Selected extract →
----------

Here is a group of pictures of my 1955 Ford tractor, model 850,
serial number 22047. This story is about the finding and restoring
of the tractor that I had hoped to obtain when I was sixteen, but
did not get until I was forty.

I was raised around a 9N Ford and a 1952 8N Ford tractor. After
graduating from college and spending many years teaching school, in
1980 I started looking around for a 1952 Ford 8N. I could not find
one in southern Ohio. I finally found a 1955 Ford 850 that had been
mechanically overhauled and was for sale. At Christmas of 1981 I
bought the Ford tractor and a grader blade. Since that time I have
bought a Dearborn two-bottom plow, a six-foot disc and a lift pole.
I have tried to restore all these pieces of equipment mechanically
and cosmetically since that date. In 1986 I found a gentleman who
agreed to steam clean and paint my tractor. He did a great job. We
also got the radiator and starter rebuilt when we had all the sheet
metal off the tractor.

In January of 1991, my wife bought me a book called Ford
Tractors
by Robert Pripps. In the book I noticed a bearded
gentleman by the name of Bill Ficken, manager of Strojney Implement
of Mosinee, Wisconsin, in a picture holding a crankshaft for a
Ford. I wrote the company and a few weeks later the gentleman
called me after school. I asked him if he could find a lift arm for
the left side of the three point hitch on a Ford 850. He said yes,
so I sent him the money and I received the arm a few days later.
The old one had been welded. I then continued to search for two
radius rods. The ones on the tractor had been welded because the
first owner had a loader on the tractor. I finally found two radius
rods in a tractor graveyard near Springfield, Ohio. I carefully
sanded, undercoated and painted the three new pieces of iron for
the tractor and put them on. This made the tractor look better in
my eyes. In 1993, I needed to get a new tube, tire and rim. The
calcium chloride had destroyed everything on one side of the
tractor. I ended up buying two tires, two tubes and one rim. This
was expensive but I really had no choice.

During the 1998 summer I repainted the red belly of the tractor.

----------

Given entries →
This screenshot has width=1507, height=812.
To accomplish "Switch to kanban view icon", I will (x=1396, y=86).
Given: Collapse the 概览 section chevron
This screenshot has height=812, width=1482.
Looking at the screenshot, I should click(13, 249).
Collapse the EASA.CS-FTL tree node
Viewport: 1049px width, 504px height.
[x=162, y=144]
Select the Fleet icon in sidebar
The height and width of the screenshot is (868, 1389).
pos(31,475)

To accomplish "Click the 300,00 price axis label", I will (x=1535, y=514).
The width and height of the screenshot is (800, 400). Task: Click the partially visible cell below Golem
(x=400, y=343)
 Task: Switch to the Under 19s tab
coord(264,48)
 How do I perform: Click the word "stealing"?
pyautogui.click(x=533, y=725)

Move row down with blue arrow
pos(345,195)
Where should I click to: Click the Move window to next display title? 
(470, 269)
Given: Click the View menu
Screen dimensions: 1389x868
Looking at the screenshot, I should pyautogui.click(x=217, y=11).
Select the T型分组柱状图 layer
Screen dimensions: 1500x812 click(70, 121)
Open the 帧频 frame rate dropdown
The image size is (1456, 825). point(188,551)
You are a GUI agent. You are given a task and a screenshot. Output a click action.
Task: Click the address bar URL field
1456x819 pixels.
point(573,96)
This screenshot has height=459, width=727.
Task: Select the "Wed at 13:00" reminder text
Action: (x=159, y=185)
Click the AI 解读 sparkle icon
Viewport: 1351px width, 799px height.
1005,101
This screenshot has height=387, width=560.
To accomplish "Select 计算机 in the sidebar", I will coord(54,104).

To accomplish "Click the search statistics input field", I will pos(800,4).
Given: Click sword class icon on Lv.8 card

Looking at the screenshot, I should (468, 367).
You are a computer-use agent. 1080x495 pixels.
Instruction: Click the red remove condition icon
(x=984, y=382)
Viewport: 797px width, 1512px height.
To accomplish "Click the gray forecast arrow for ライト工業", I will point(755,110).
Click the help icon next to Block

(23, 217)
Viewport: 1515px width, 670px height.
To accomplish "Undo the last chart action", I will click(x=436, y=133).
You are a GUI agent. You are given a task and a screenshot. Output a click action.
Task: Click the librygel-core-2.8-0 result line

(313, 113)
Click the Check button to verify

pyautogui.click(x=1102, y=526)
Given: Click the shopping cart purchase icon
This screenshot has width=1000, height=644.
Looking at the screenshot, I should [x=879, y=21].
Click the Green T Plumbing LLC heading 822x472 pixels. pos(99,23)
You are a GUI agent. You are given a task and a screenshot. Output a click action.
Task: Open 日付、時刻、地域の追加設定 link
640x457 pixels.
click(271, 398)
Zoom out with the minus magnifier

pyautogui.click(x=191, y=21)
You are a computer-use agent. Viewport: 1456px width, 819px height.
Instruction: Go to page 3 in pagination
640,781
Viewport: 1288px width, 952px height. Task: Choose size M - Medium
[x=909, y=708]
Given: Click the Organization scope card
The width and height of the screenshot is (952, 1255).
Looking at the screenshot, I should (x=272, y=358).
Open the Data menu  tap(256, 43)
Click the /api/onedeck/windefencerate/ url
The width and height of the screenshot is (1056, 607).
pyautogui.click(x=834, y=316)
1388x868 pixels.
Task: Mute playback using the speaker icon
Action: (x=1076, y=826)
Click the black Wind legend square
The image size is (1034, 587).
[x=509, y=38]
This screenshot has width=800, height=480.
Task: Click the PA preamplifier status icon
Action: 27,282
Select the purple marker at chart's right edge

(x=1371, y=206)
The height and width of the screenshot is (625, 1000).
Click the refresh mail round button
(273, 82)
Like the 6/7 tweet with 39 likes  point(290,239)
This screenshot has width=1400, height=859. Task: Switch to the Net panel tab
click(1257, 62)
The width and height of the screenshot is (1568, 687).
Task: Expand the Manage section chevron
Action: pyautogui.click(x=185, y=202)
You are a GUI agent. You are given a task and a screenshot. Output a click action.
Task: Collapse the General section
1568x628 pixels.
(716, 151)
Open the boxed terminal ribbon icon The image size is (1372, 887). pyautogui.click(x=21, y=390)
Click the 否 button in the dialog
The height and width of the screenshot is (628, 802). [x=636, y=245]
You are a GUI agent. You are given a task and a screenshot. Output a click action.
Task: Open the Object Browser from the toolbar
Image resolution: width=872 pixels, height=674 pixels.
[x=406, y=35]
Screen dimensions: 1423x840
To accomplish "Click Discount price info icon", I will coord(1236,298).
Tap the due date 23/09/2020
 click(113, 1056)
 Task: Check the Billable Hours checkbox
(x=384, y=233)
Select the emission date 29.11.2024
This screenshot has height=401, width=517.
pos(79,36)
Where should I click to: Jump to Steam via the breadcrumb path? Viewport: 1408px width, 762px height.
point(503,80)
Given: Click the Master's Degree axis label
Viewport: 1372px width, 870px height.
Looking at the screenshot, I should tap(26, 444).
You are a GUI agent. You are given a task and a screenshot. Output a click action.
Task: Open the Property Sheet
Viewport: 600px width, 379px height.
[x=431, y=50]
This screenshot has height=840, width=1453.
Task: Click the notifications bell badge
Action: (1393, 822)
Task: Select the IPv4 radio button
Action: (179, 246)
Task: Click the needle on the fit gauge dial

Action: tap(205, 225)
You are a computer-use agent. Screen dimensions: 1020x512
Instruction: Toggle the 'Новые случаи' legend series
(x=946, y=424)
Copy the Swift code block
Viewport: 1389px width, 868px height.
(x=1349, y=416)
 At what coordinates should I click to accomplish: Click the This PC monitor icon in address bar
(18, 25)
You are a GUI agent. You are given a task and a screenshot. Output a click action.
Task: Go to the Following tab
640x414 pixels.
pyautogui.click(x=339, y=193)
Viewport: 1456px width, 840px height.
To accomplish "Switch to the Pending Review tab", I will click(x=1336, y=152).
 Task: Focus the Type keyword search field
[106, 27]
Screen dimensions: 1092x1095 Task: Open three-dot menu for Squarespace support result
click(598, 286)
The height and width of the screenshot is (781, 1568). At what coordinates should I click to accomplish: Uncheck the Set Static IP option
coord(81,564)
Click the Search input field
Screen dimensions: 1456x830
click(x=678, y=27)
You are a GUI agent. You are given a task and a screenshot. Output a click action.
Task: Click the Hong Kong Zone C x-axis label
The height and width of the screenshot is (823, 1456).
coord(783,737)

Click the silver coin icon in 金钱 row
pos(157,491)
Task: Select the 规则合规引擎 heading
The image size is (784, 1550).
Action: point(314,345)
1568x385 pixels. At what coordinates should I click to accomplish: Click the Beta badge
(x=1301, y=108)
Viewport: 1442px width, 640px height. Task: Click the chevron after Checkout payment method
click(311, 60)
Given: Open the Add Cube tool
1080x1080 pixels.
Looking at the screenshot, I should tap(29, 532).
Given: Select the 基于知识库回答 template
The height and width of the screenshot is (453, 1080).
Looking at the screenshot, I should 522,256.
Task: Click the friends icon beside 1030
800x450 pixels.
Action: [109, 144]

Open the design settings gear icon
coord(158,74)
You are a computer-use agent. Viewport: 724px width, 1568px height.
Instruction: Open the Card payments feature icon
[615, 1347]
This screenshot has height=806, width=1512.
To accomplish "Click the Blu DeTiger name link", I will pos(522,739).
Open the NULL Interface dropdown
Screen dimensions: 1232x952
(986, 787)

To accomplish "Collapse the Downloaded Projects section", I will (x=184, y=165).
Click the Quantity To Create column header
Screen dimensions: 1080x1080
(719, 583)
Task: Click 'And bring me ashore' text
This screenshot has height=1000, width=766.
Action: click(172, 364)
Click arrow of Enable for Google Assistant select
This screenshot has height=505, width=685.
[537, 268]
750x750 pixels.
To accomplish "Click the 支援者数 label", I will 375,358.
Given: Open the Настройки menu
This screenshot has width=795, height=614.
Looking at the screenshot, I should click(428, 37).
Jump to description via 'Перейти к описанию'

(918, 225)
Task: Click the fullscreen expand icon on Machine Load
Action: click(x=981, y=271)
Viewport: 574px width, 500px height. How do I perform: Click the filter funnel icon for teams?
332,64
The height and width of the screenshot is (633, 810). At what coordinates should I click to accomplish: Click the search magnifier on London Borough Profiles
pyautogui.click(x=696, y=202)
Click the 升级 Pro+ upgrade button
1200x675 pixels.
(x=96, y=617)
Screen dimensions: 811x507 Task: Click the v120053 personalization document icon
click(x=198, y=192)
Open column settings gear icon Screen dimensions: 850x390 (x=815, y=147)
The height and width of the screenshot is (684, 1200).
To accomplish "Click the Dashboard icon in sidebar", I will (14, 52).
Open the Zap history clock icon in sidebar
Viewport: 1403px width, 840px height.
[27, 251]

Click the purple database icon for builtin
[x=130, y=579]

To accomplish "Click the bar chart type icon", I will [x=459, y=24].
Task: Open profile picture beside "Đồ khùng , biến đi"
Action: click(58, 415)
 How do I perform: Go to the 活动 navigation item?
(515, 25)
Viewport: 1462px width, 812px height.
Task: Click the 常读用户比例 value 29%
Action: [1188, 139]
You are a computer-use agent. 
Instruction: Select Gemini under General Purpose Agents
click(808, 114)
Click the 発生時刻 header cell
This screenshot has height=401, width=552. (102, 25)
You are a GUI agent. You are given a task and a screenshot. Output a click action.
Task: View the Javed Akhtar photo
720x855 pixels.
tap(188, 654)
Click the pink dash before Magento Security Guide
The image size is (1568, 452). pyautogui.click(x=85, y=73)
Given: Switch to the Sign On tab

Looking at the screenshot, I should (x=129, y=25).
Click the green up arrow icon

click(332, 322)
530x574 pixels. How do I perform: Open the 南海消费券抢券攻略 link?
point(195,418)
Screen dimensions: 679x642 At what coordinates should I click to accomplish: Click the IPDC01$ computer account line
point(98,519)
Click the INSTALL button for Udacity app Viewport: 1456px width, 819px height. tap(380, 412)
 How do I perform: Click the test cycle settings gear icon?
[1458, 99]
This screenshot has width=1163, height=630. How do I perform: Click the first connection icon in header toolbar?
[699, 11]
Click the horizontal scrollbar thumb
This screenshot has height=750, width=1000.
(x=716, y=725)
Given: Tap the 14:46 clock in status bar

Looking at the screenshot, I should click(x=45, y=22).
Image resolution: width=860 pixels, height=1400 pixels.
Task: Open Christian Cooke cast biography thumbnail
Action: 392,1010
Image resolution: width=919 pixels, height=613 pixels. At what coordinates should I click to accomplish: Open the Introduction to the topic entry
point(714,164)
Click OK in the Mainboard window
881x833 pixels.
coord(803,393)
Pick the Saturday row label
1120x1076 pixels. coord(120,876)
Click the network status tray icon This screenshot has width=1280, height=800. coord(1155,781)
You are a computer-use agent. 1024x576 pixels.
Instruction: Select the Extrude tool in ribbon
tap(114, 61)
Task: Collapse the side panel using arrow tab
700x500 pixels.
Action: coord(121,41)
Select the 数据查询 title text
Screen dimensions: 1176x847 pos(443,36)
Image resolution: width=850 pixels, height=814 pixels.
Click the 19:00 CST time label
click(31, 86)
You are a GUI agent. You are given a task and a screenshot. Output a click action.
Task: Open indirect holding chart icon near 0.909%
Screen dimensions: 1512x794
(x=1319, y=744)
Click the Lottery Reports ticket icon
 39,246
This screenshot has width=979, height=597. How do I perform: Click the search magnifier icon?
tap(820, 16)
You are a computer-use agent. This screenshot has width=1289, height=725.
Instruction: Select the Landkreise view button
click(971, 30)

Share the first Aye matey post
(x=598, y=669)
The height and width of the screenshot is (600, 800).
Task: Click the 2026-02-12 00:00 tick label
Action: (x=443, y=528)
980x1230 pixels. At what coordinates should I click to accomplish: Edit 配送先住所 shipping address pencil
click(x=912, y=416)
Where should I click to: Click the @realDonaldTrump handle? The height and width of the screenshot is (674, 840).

----------

Set task 1 → In the tractor story, what is the serial number of the 1955 Ford 850?
Set task 2 → Multiply each click coordinate in the rows by 1.6, rounding to whole numbers with halves going up. Rewrite only the rows starting with the line that contains "Image resolution: width=850" and going on through the line that contains "(x=1319, y=744)", requests included.
The tractor story and the rows are unrelated material.

Response 1 → 22047

Response 2 →
Image resolution: width=850 pixels, height=814 pixels.
Click the 19:00 CST time label
click(50, 138)
You are a GUI agent. You are given a task and a screenshot. Output a click action.
Task: Open indirect holding chart icon near 0.909%
Screen dimensions: 1512x794
(x=2110, y=1190)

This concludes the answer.